:: JOB ::
Name every person in the page on 2004–2005 US commemorative coins who took part in the events those coins honor.
---------- SELECTED EXTRACT
US Commemorative Coins 2004 – 2005


Thomas Edison Commemorative Coin
Thomas Edison Commemorative Coin

1879 saw the invention of the light bulb at the hands of Thomas Edison. 2004 brought about the minting of a commemorative coin which honored Edison. The coin was 90% silver and 10% copper, and featured an artist’s view of Edison in his laboratory and an image of the early light bulb on the obverse. The reverse  has a singular picture of the light bulb with a commemoration of its 125th anniversary above. It is marked also with the years 1879-2004. (500,000 minted)
Captains Meriwether Lewis and William Clarke led over 35 men with the help of a young woman belonging to the Shoshone nation (Sacajawea) across the country. They began the long journey of the many miles west as the Unites States was expanding in 1803. This event was honored on it’s 200th anniversary with a silver one dollar coin. The obverse has an image of Lewis and Clarke next to a stream as they plan the next destination. The reverse has an engraving of two feathers alongside a rendering of the Jefferson Peace Medal and the seventeen stars for the states in the Union at the time. (500,000 minted)
--------------------
---------- DATASET CONTENT
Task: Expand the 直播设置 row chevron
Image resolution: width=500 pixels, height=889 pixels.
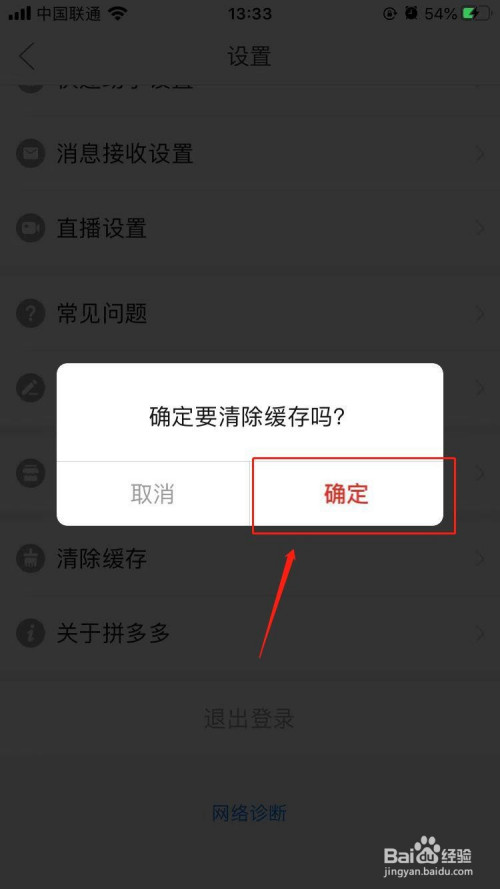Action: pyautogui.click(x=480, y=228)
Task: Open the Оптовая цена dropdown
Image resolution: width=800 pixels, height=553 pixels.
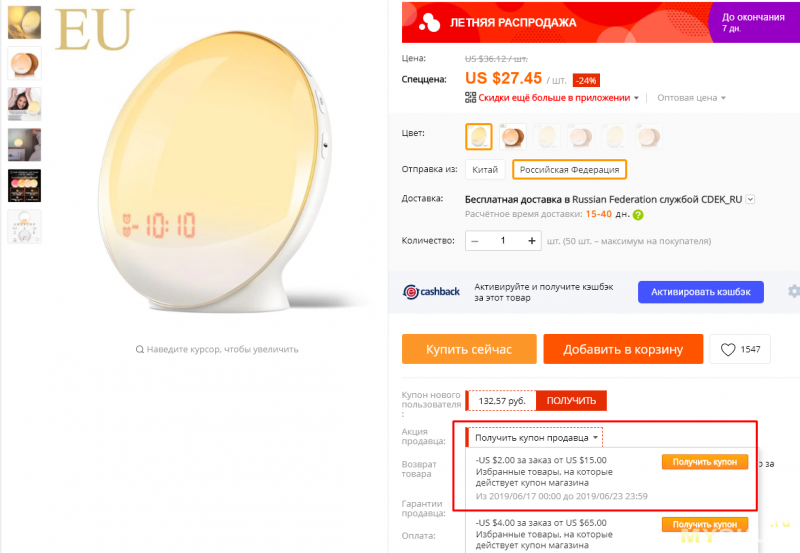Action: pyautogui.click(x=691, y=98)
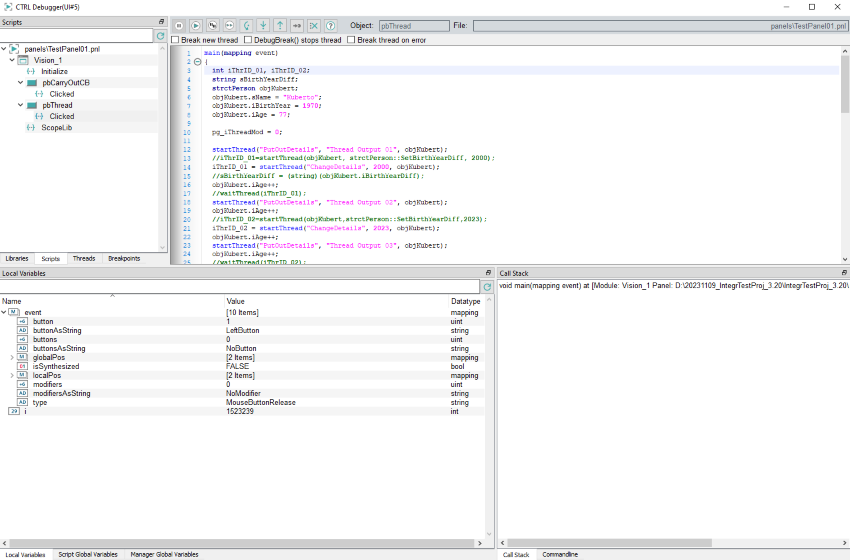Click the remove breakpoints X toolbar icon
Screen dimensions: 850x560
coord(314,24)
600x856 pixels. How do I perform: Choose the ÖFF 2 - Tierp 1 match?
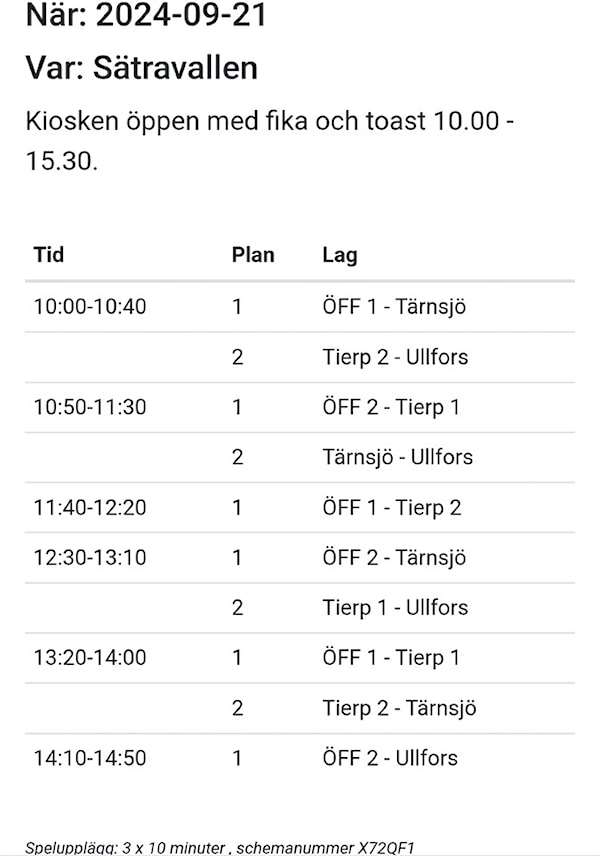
--------------------
:: SOLVED PROBLEM ::
Thomas Edison
Meriwether Lewis
William Clarke
Sacajawea